Exercise prompt: Each line of the data below that carries the word "Santa" needs to be copied.

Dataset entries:
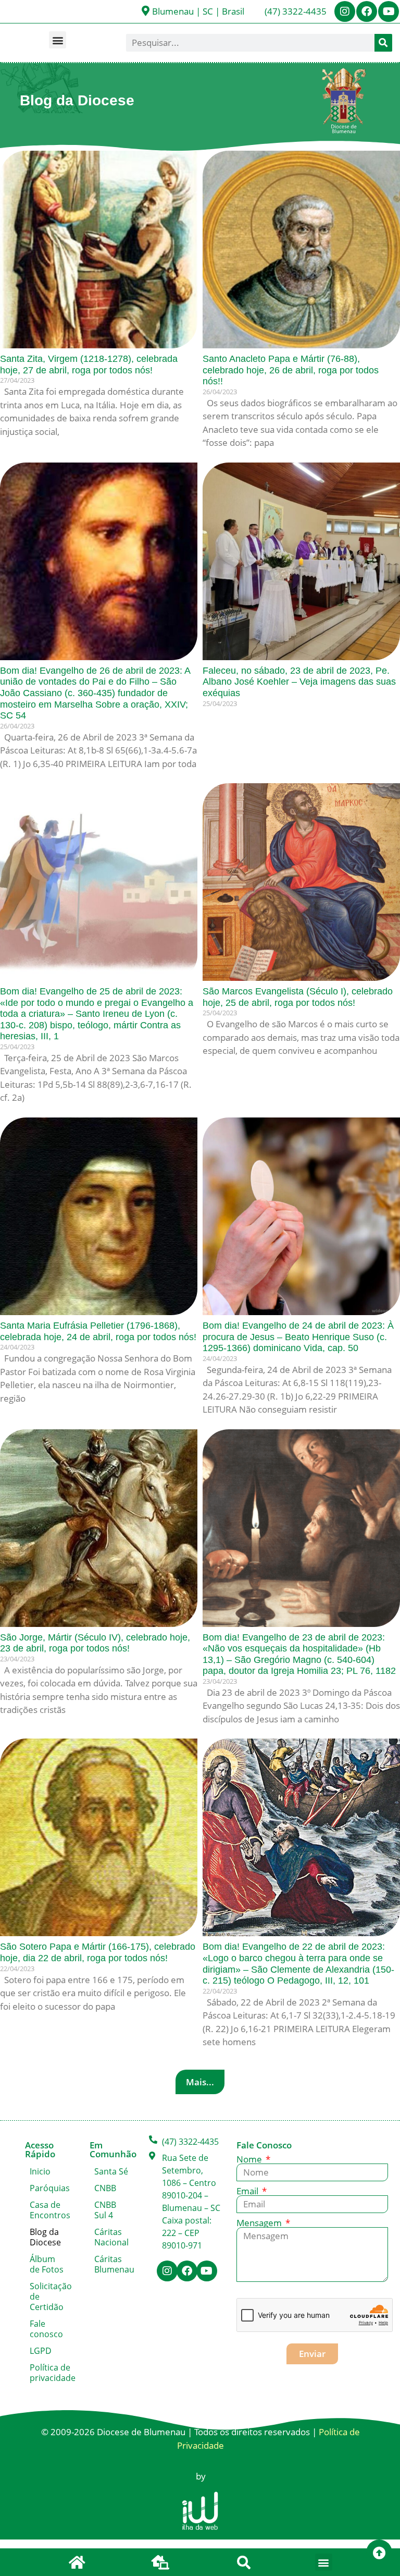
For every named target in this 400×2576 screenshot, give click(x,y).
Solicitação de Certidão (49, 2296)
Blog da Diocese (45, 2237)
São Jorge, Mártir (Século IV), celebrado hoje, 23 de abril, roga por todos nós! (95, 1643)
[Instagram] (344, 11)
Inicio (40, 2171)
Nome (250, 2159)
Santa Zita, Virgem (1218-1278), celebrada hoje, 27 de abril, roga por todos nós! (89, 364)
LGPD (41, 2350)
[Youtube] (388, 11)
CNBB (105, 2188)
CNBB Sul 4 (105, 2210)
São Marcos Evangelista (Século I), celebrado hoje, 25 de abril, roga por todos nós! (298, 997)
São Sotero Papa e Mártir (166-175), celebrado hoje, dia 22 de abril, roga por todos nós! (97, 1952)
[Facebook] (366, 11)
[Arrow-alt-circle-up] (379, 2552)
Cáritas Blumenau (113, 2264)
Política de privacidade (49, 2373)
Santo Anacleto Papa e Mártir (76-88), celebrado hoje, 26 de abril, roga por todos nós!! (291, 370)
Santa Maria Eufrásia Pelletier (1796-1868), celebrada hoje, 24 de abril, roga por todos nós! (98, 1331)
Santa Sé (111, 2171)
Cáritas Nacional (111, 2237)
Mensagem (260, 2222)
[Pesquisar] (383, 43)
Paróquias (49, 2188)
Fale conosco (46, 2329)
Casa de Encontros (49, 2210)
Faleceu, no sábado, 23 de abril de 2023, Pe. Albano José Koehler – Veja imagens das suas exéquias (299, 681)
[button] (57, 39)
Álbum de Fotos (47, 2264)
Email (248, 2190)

Exercise output:
Santa Zita, Virgem (1218-1278), celebrada hoje, 27 de abril, roga por todos nós! (89, 364)
Santa Maria Eufrásia Pelletier (1796-1868), celebrada hoje, 24 de abril, roga por todos nós! (98, 1331)
Santa Sé (111, 2171)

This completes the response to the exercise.